It's high time I update our family's storage/back-up plans.

We currently have an OS X laptop that serves as my wife's primary work machine, an older iMac that's used mainly for printing (via a USB connection), and a couple of linux desktops. Our primary use for all of the machines is work for her theatre company -- photography, some video editing, design work (playbills, brochures, etc), and the like. Stuff is largely stored locally on each individual machine, which is awful. My wife emails herself things on the laptop, so she can go upstairs and print them out, because she doesn't want to install crappy, bloated printer drivers on her laptop. The iMac was our primary machine for several years, so it, at least, has a couple of external USB drives used for time machine backups. Nothing else (including her work laptop) has ever been backed up.

This all needs to change.

I want some centralized storage, so that we have easier shared access to documents and media. I want all of our machines backed up regularly (preferably to centralized storage, then central storage to the cloud, I think). I want the printer connected to the NAS, so that we can print from anywhere. And I need a network that can support this -- right now, my wife works primarily over wifi, everything else is wired via the 4-port FIOS router we got from our ISP. It would be spiffy if we could join the modern life, and have some centralized media streaming, but that's less important.

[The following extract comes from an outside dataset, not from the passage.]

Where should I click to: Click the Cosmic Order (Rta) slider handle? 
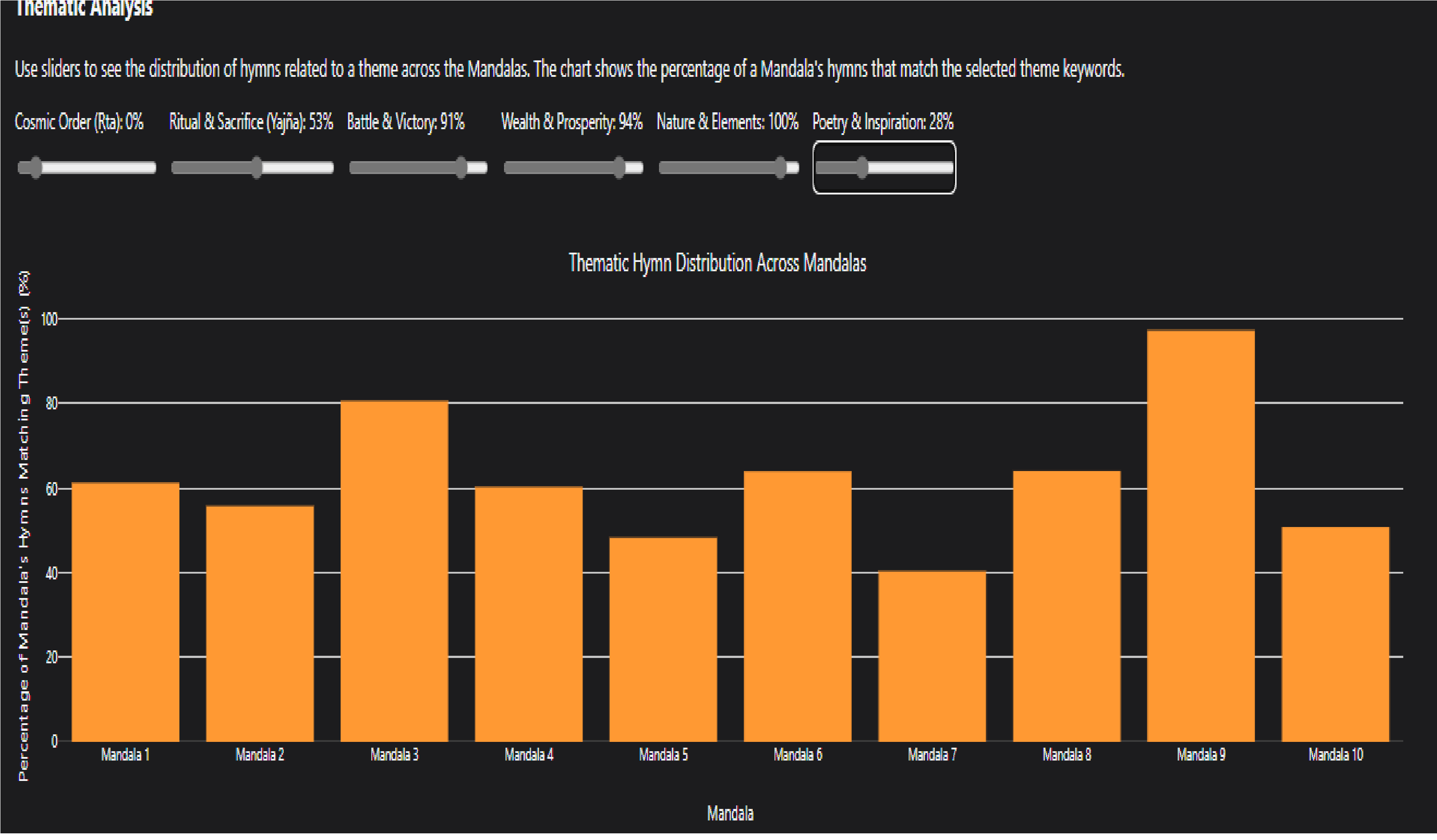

We've been round about this topic of conversation before, but the last time I recall seeing it was a few years ago, so since technology changes so quickly, I figured I'd start out fresh. I can deal with configuration, etc, but I really know jack about the various turnkey NAS hardware options available, and even less about cloud storage offerings (last I looked, many of them frowned on backing up network drives). I don't mind something like freeNAS, but I don't want to shop for components and build my own hardware beyond opening a box up to add more drives to expand capacity.

What do you all use, recommend, and anti-recommend?